A susurrous of whispers and unfolding paper consumed the room.
I’ll start, somebody said, and it began.
There were pieces that overwhelmed the funny bones, and sad ones that caused hearts to ache. Some were odd for the sake of oddness. Others, unsettling as an earthquake. Then came the last.
The wisest of them stood and looked around the table.

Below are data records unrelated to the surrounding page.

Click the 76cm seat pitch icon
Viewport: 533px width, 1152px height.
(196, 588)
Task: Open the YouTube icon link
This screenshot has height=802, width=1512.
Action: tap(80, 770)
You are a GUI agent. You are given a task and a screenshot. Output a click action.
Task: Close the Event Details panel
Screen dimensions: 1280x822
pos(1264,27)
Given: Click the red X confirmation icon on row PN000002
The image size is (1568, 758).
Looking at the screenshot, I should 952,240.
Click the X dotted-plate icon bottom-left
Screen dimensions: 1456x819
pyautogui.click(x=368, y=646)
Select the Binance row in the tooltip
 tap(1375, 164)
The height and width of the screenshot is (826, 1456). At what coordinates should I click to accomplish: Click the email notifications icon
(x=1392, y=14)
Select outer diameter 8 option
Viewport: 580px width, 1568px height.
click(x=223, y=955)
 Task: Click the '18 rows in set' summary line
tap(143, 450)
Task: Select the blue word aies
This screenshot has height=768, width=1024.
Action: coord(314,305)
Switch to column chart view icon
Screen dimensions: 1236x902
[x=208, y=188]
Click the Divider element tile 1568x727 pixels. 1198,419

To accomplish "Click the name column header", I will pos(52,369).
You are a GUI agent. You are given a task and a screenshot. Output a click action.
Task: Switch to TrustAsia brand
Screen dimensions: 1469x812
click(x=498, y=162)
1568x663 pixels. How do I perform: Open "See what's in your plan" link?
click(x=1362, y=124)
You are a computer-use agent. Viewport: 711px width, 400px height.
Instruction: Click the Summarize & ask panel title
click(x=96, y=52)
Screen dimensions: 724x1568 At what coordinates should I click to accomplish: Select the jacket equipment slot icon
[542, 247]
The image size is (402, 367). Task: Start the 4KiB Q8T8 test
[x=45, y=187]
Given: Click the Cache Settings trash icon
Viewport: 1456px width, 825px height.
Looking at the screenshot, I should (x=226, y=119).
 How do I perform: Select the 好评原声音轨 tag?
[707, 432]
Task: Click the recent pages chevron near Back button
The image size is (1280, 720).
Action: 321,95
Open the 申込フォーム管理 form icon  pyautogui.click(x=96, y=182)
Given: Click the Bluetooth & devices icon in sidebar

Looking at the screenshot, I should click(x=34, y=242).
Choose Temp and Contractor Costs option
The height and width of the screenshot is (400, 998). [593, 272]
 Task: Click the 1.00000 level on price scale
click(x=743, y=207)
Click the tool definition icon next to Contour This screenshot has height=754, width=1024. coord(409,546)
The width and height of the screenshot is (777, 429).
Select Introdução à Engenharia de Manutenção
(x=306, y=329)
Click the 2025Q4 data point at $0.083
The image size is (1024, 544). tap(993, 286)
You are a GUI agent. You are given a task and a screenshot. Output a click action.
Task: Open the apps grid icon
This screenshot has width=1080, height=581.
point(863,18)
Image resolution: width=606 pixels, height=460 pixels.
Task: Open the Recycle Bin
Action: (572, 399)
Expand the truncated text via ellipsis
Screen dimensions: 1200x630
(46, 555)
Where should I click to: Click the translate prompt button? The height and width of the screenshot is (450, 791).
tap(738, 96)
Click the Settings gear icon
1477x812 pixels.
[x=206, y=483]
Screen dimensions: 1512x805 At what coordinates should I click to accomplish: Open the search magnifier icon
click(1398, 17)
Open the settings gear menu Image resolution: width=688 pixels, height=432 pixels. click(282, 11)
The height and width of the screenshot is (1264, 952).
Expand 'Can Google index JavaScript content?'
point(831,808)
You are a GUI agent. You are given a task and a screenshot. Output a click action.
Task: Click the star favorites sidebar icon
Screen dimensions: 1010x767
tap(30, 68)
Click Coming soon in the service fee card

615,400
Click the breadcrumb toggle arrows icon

“I’m not sure we should do this little bugger,” she said, holding the paper carefully. But then a sassy smile, and she began.
The Story
I saw a story out of the corner of my eye. Dark and strong, wearing other writers pens and pencils as jewelry, a laptop for a hat. I asked its name.
“I am the wind in Pan’s flute,” it answered.
“Don’t you have a name of your own?”
“No.”
“I’m going to give you one.”
“You may try.”
And I toiled, but the story fought me. It was feral and smelled bad. I wrote quickly when it’d open to me, but mostly it went slow. One day, after many months, it laughed and said,
“I’ll never make you rich and no one will remember your name. I’ve buried better writers.”
“Yes, I’m sure you have.”
“Why not find something else to do? Maybe you could paint.”
“You’ll have a name, my friend.”
It looked at me a long time, spat, and went back to its corner. I knew then it wanted me to write it. And so it goes.